• [Excerpt provided]
# CPT 90801 Service



## jodi

I am new to psych coding and I am not sure which way is correct.
I code for an Emergency Department, which sees patients 24 hours a day.
For the CPT code 90801 I have the following information:

"CPT 90801 is a single UN-TIMED service therefore multiple units per date of service are not covered, regardless of the number of professionals involved in the examination process". 

I understand this to me that for one encounter in the ED, it should only be charged once no matter how many clinicians have seen the patient (unless more than 24 hours has passed, then you may charge it twice.  For example; patient saw at 4/5 1:00 AM and then if they are still in the ED and patient was seen at 4/6 2:00 AM - I could charge the 90801 service twice). One of my co-workers understands this to mean that if a patient is seen at 4/5 11:58 PM with a service of 90801 and then again at 4/6 12:02, you may charge the 90801 again, because it is a different date of service.

Can anyone help me with this issue?  Thank you.

• [The data]

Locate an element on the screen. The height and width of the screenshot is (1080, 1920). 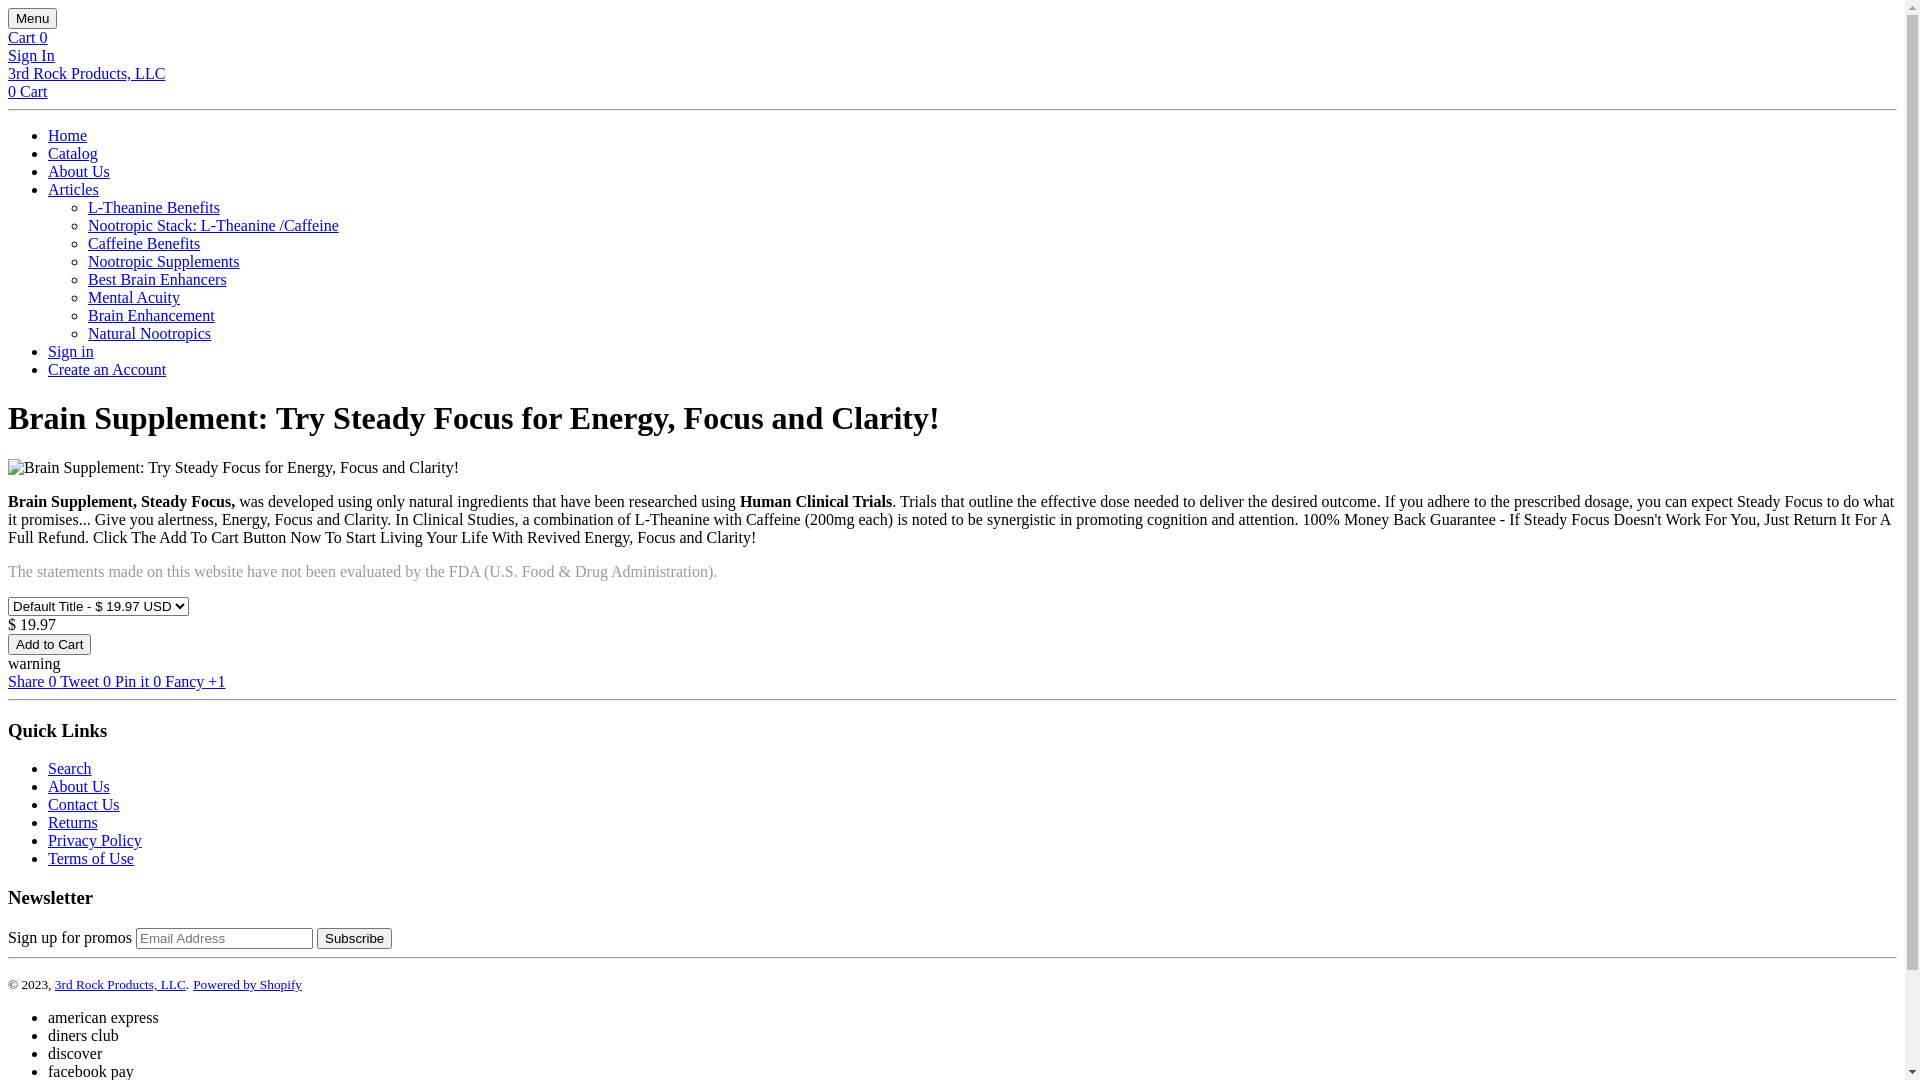
'Brain Enhancement' is located at coordinates (150, 315).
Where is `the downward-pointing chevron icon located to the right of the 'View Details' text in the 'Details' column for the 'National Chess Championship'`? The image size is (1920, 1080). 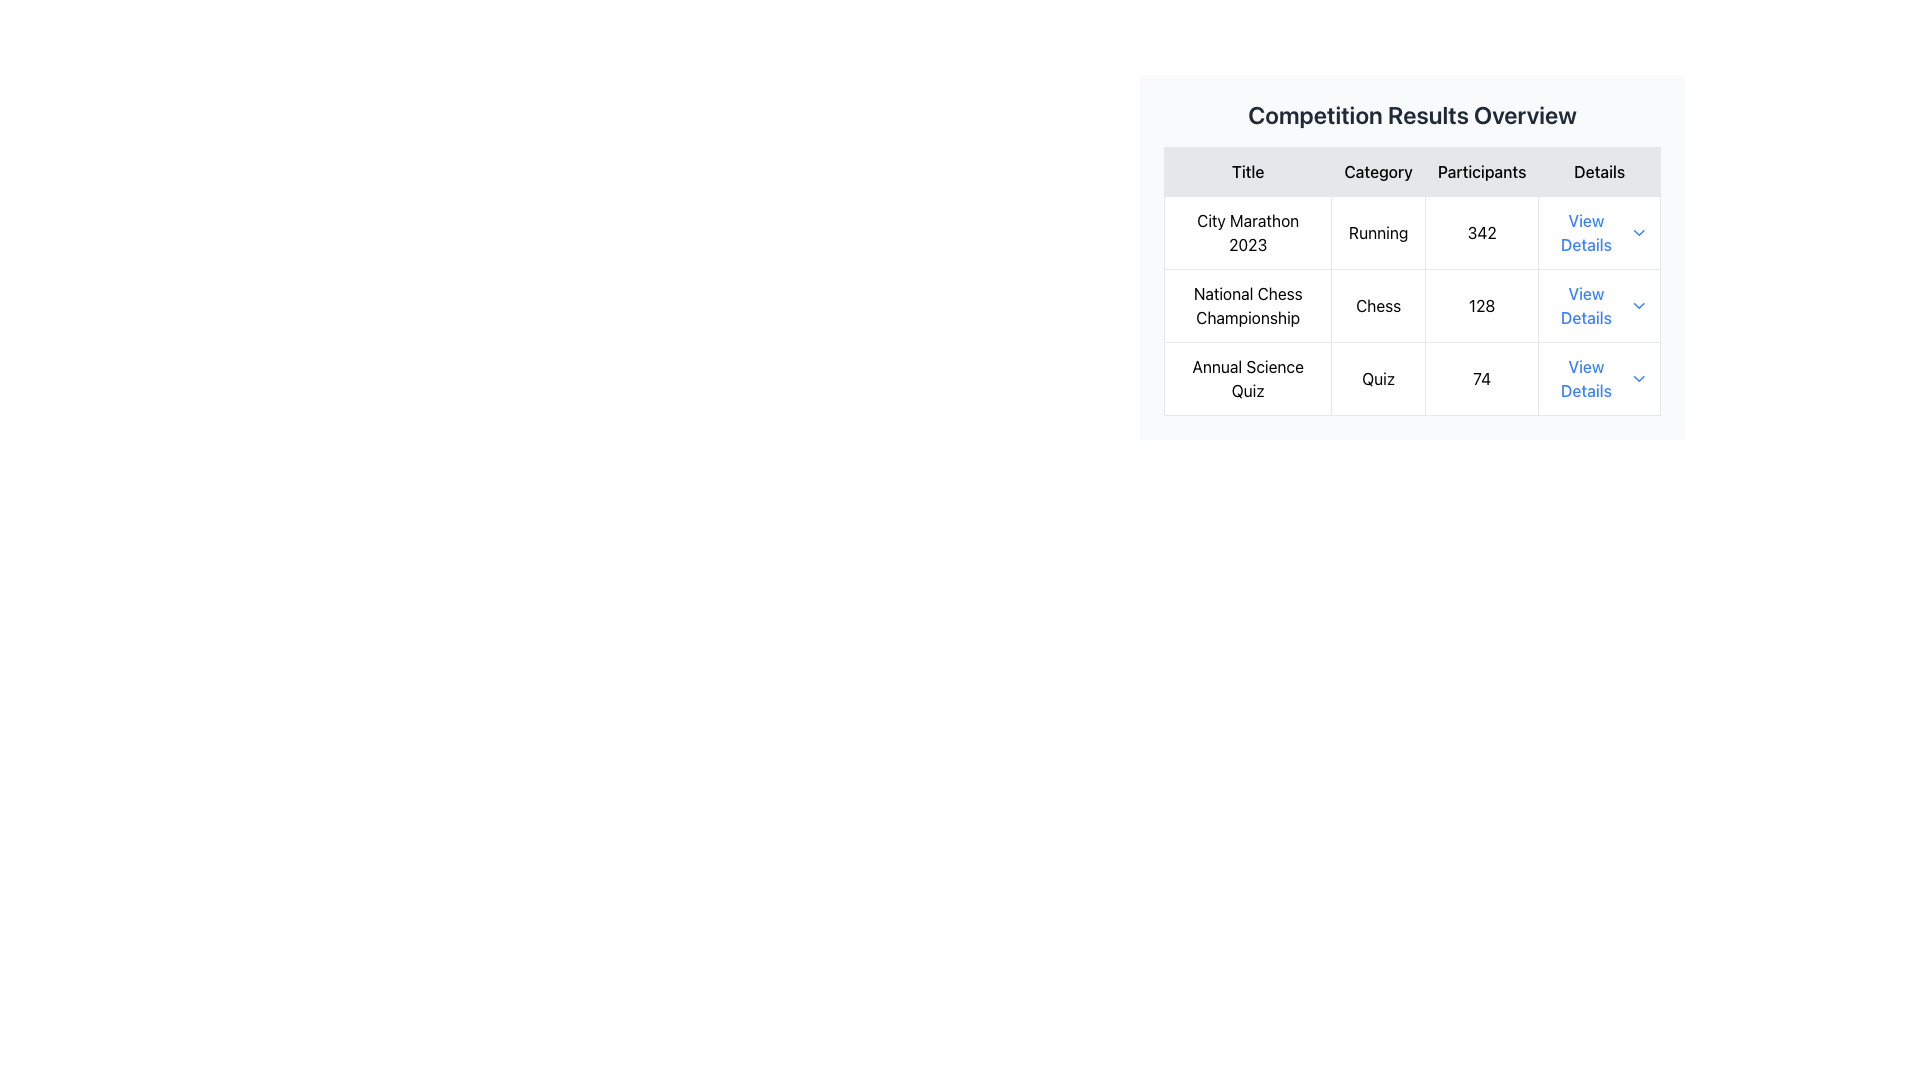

• [Exercises to complete]
**A)** Answer from the forum post about billing CPT 90801, one line per question:
(i) What kind of department does the poster code for?
(ii) According to the quoted information, what kind of service is CPT 90801?
(iii) In the co-worker's example, at what two times is the patient seen?
**B)** Pick up the forum post on billing CPT 90801 after its final sentence and carry it on.

• [Numbered answers]
**A)**
(i) An Emergency Department that sees patients 24 hours a day.
(ii) A single un-timed service.
(iii) 4/5 11:58 PM and 4/6 12:02.

**B)**
----------



## janice.moore

*90801*

CPT 90801 is used in the psychiatric setting, usually by the psychiatrist at the initial visit.  In Wisconsin, the LCD states: CPT code 90801 is described as the elicitation of a complete medical and psychiatric history, a mental status examination, establishment of a tentative initial diagnosis, and an evaluation of the patient's ability and capacity to respond to treatment on an initial plan of treatment."  It goes on to state: "This service may be covered once, per provider/discipline, at the outset of an illness or suspected illness.  It may be utilized again for the same patient if a new episode of illness occurs..."


----------



## Kompally Gnyana Rekha

*90801 in Inpatient setting*

Physicians at our facility sometimes happen to manage a patient in psych ward for an acute illness, but do a complete intake summary and/or diagnostic interview examination only on the second or third day of admission (usually on weekend or late admissions).  Can I, in those cases, code other appropriate inpatient codes for the initial days and code the interview examation on the second or third day.  In other words, my question is "Are CPTs 90801 and 90802 reserved for initial day of admission or can we use these codes on subsequent days of admission if performed so?"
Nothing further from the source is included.